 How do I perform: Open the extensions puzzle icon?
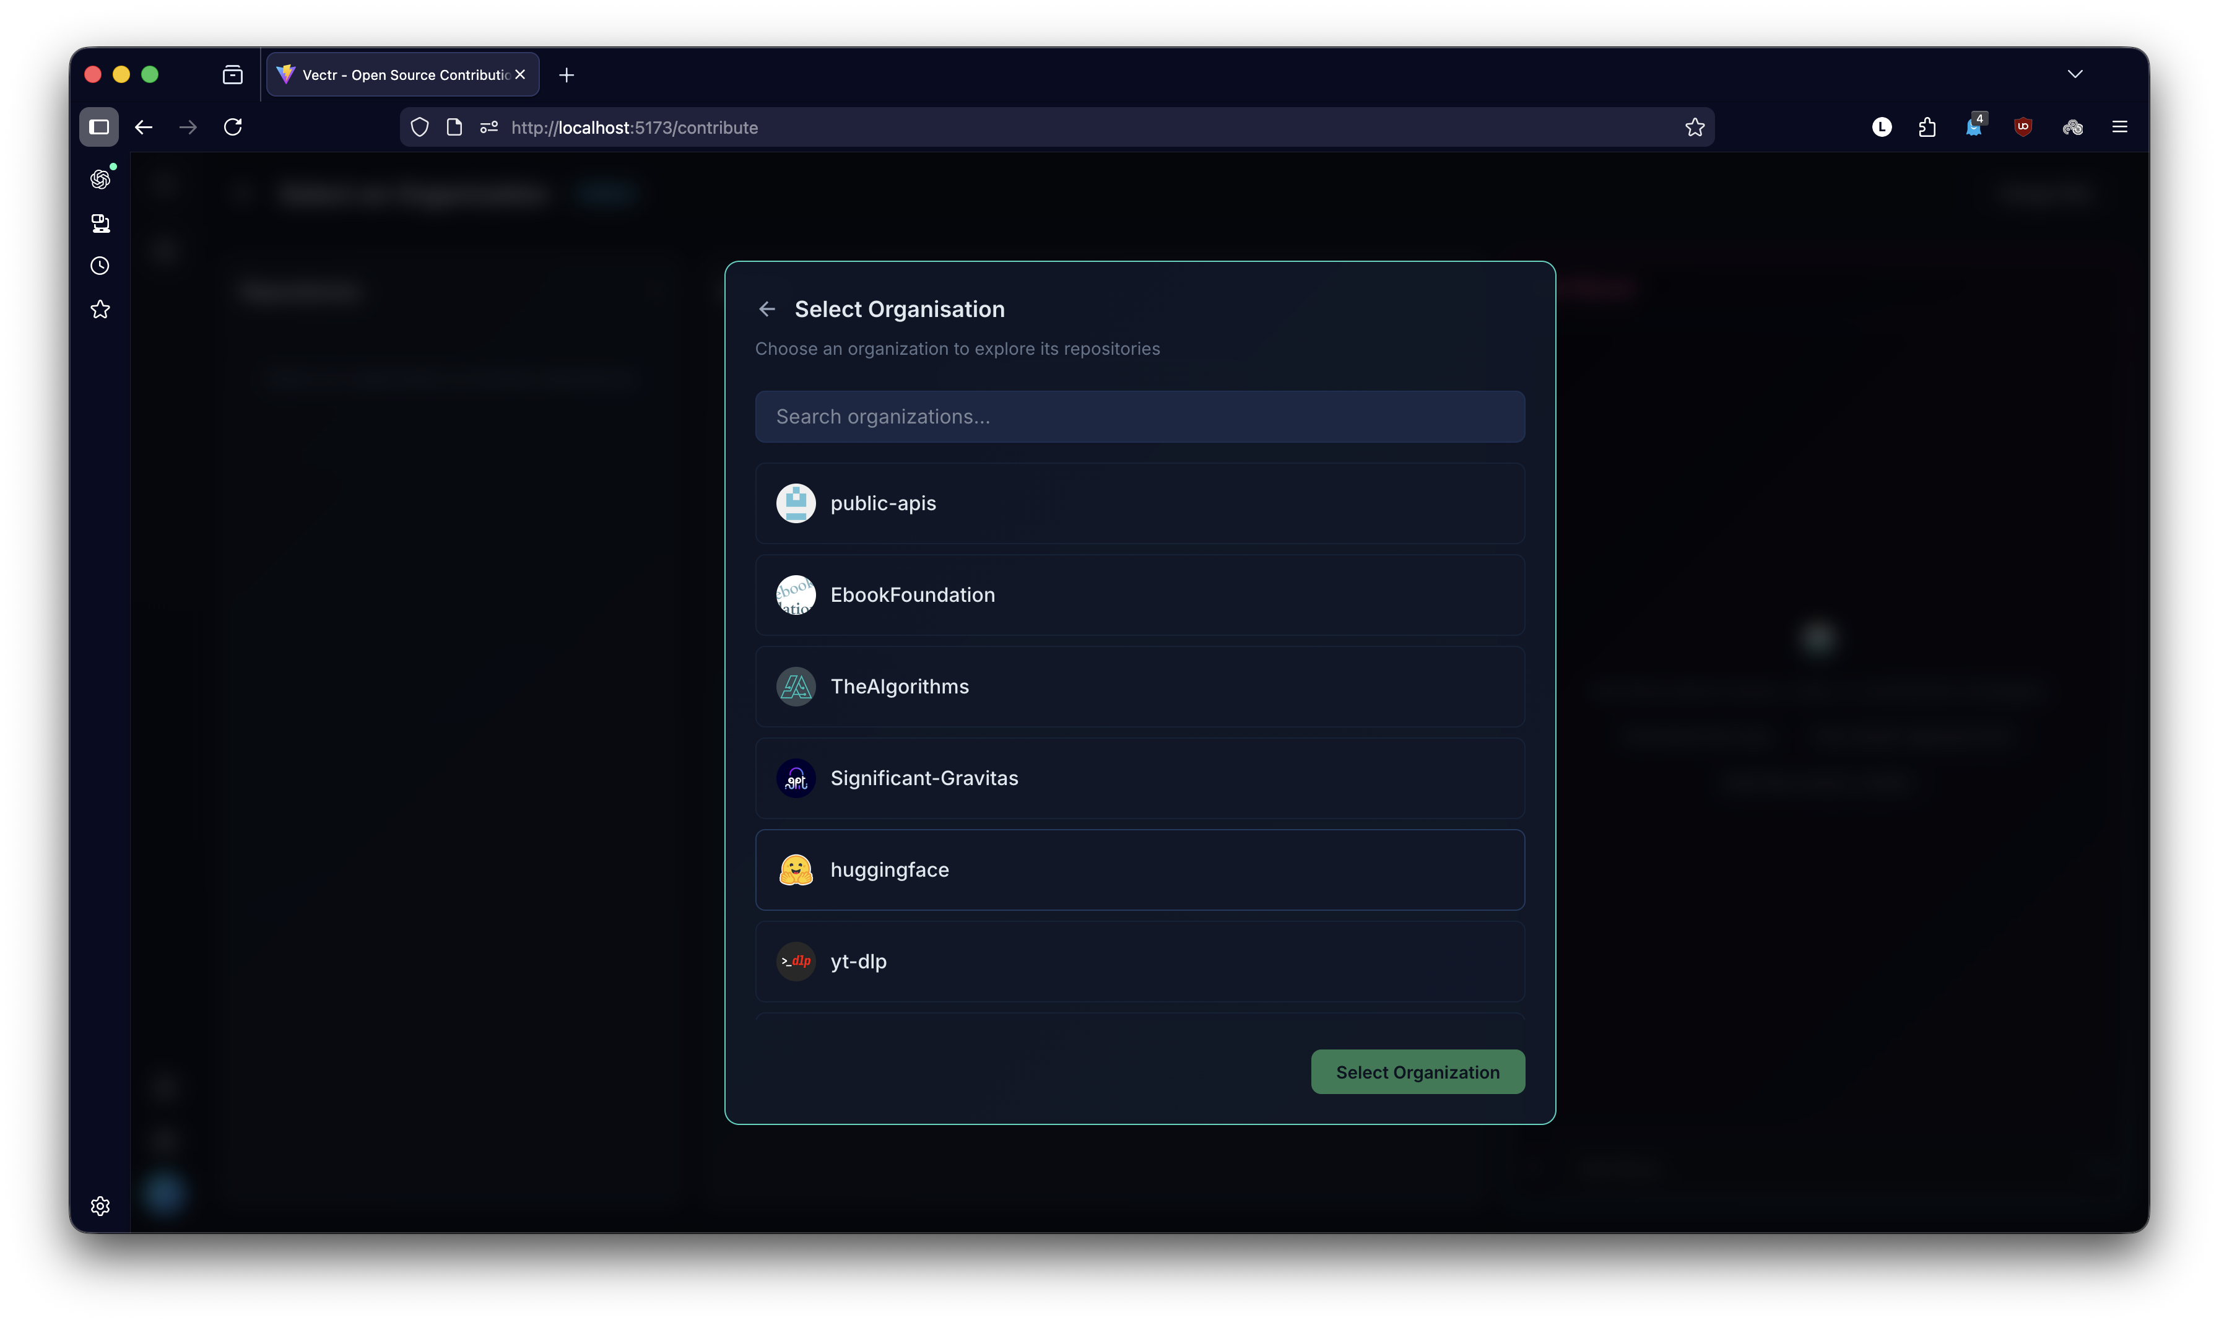click(1927, 127)
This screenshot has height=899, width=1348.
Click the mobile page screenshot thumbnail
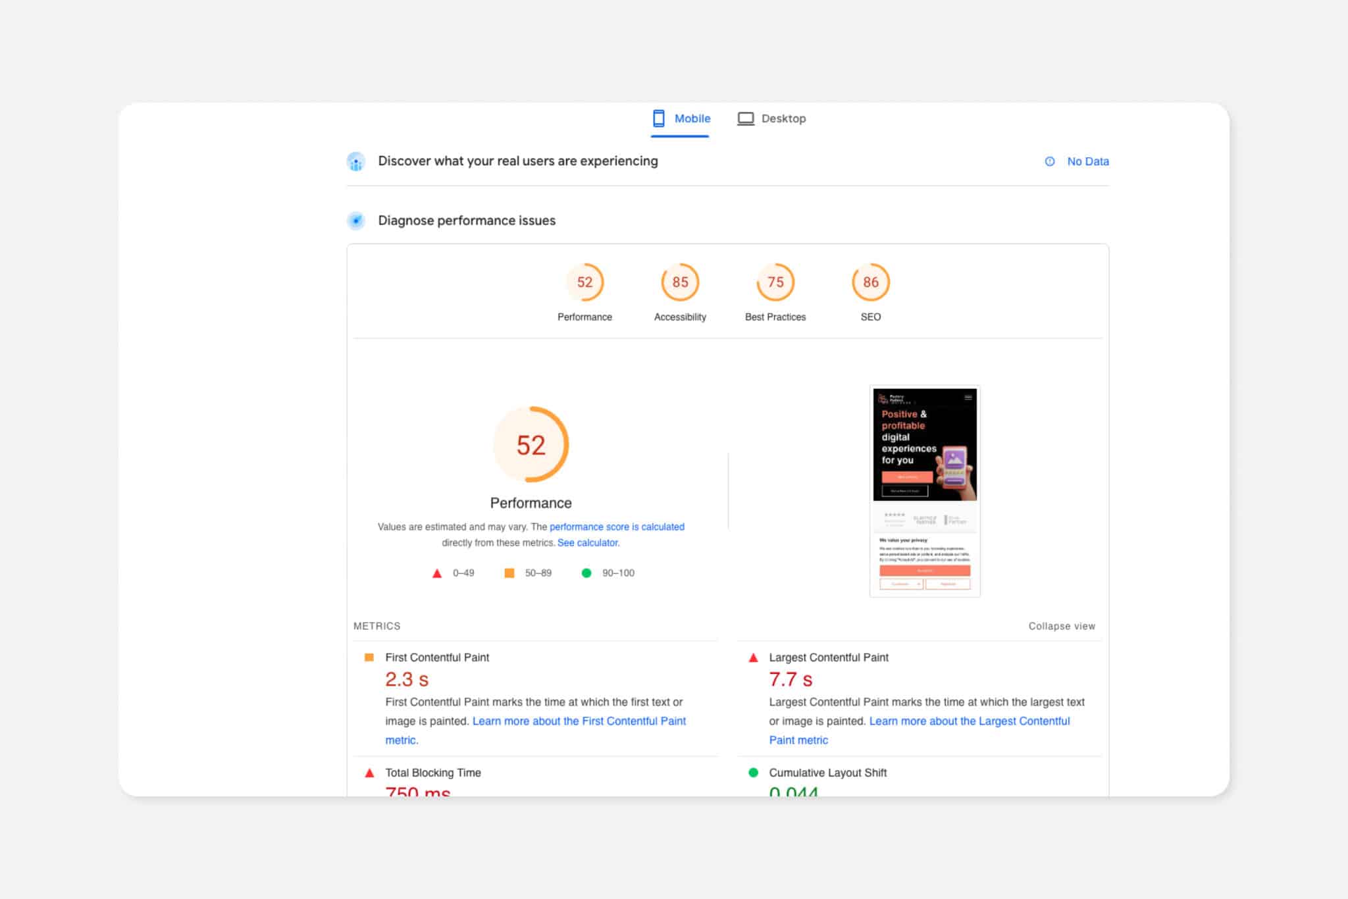925,491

★ ★ ★ ★

▸ **Description of the task**
Word for word, quote the full listing, omitting every picture.

▸ **Output of the task**
 How do I perform: Open the extensions puzzle icon?
click(1927, 127)
This screenshot has height=899, width=1348.
Click the mobile page screenshot thumbnail
925,491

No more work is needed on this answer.